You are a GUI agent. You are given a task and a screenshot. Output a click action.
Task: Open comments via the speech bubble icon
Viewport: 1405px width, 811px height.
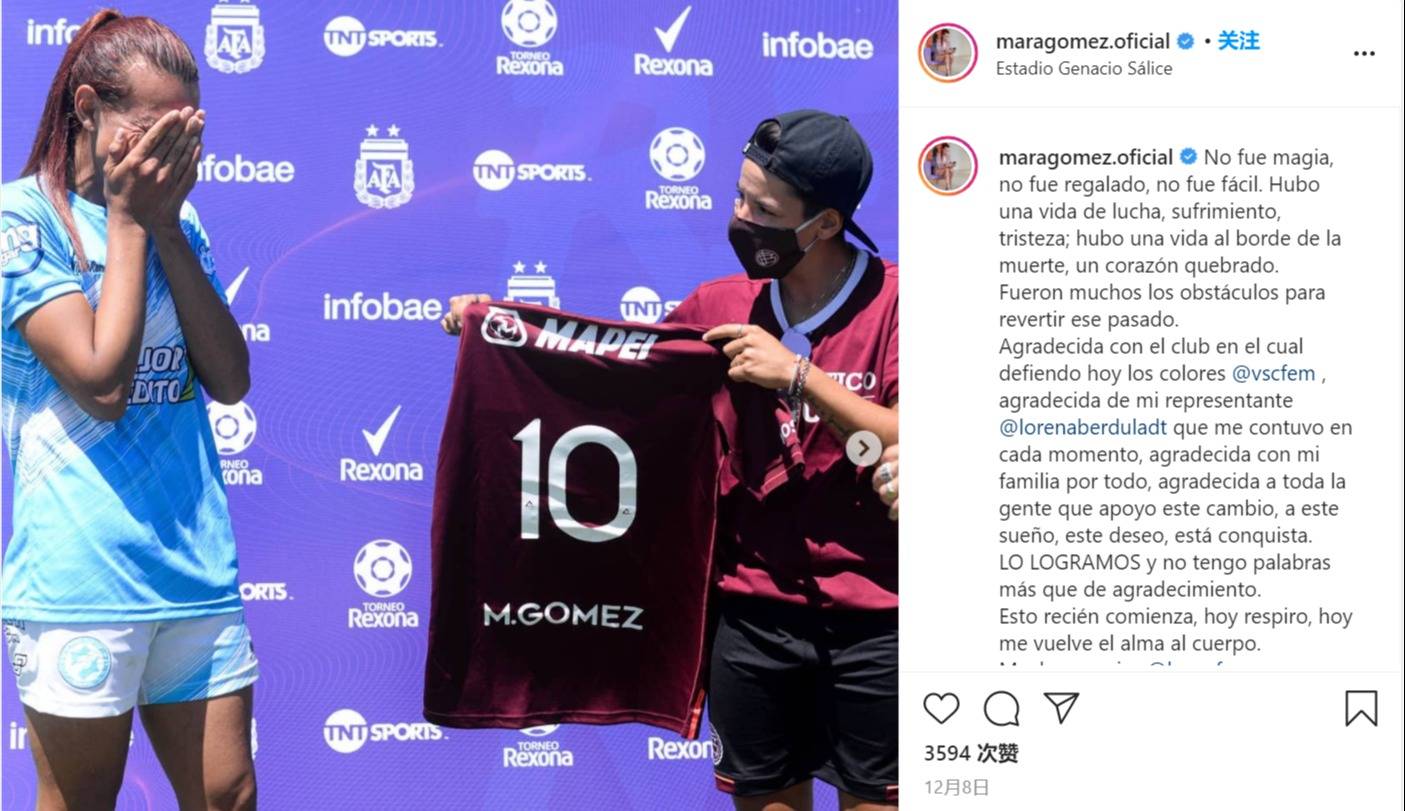(x=1001, y=708)
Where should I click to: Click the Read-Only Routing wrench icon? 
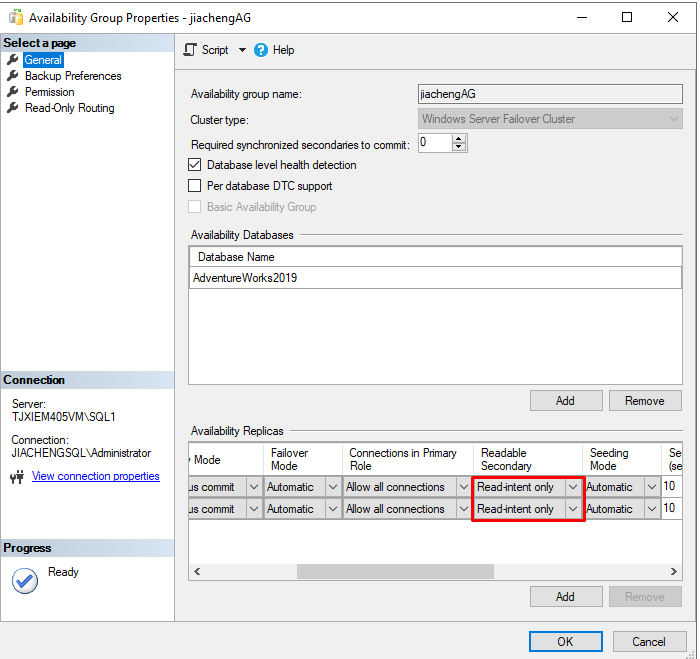pyautogui.click(x=13, y=108)
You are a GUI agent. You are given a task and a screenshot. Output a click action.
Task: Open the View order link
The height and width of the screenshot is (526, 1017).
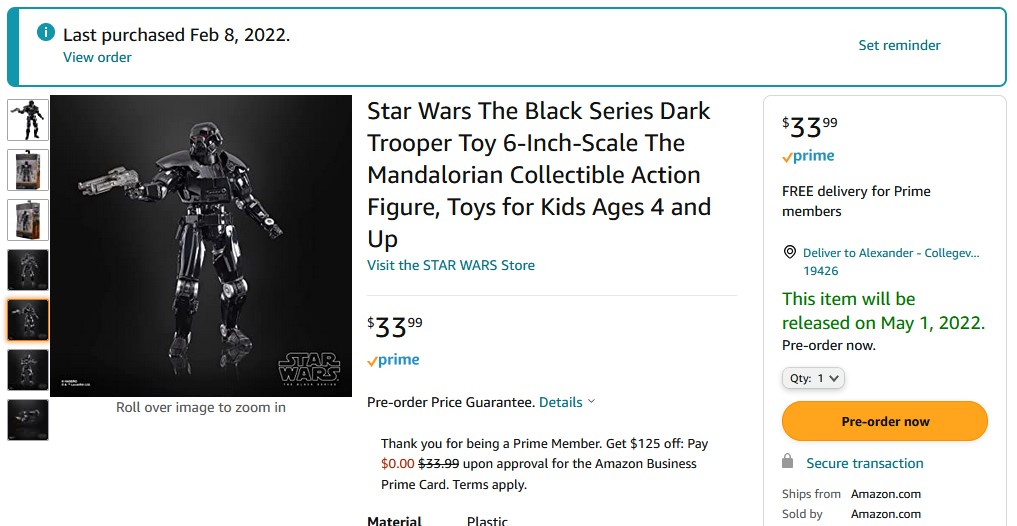[97, 57]
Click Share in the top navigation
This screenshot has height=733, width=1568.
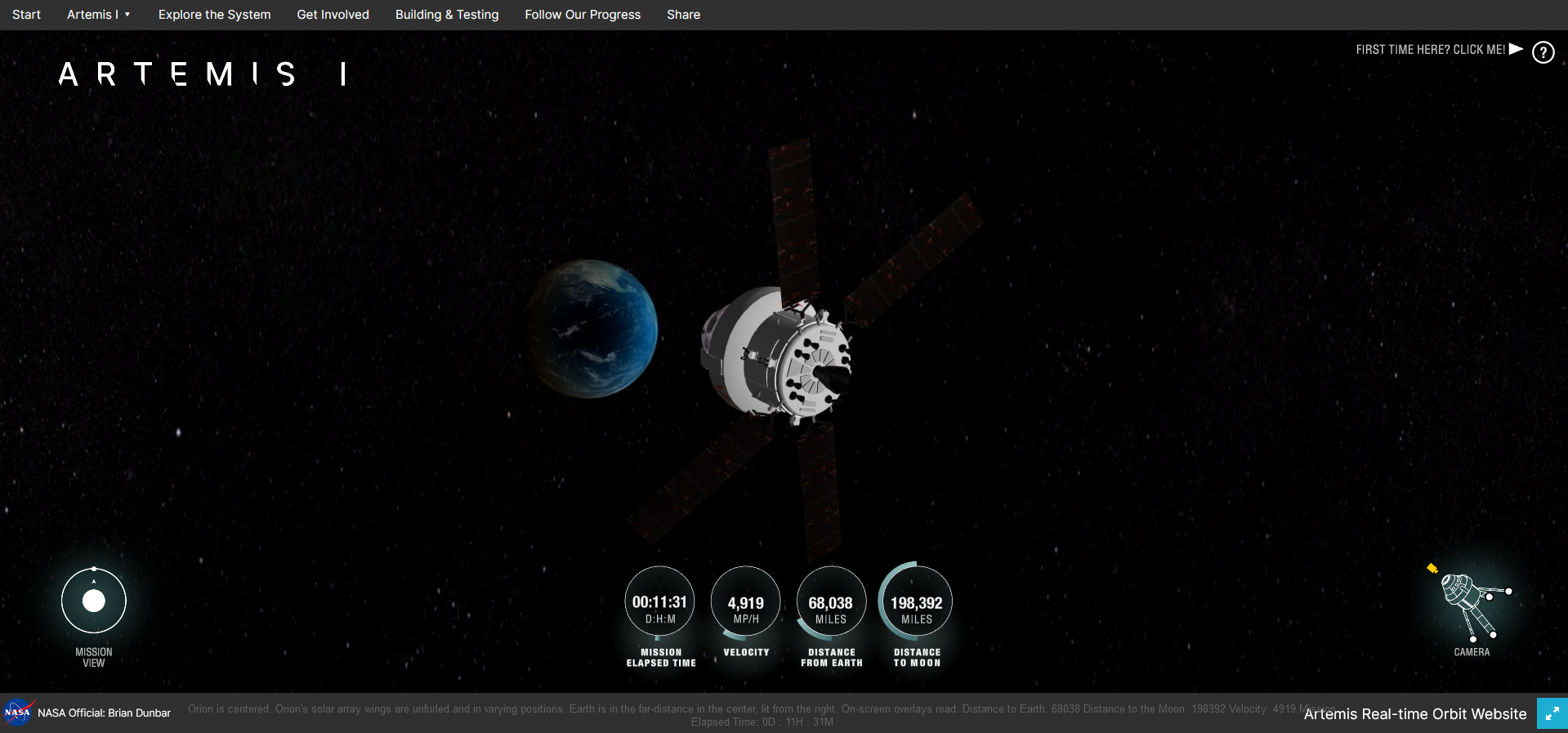click(683, 15)
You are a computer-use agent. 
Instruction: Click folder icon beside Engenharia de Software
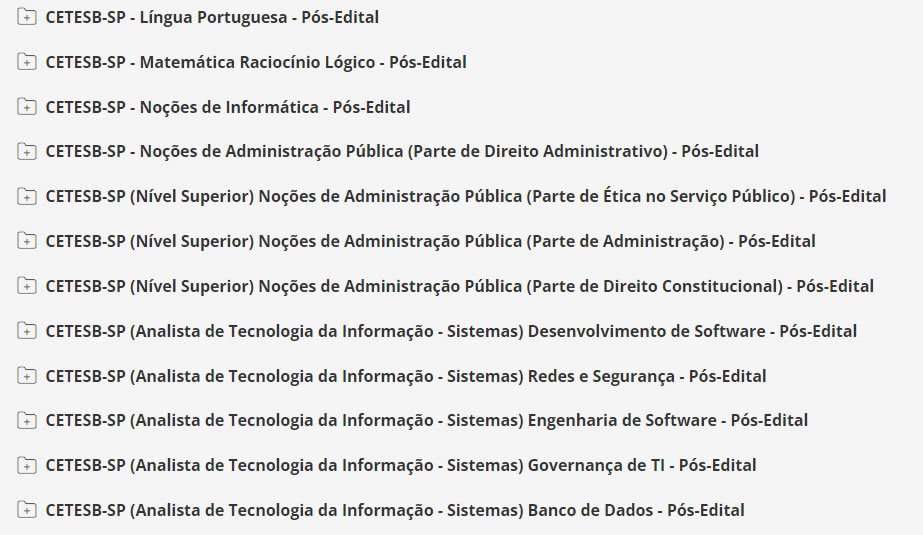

**Instructions to follow**
An exact transcription is needed, covering the line with "Where should I" and every line after it to the end of the entries, but not the pictures.

**Completed exercise**
Where should I click to: Click the Read-Only Routing wrench icon? 
pyautogui.click(x=13, y=108)
You are a GUI agent. You are given a task and a screenshot. Output a click action.
Task: Open the View order link
The height and width of the screenshot is (526, 1017).
[97, 57]
Click Share in the top navigation
This screenshot has height=733, width=1568.
click(683, 15)
You are a computer-use agent. 
Instruction: Click folder icon beside Engenharia de Software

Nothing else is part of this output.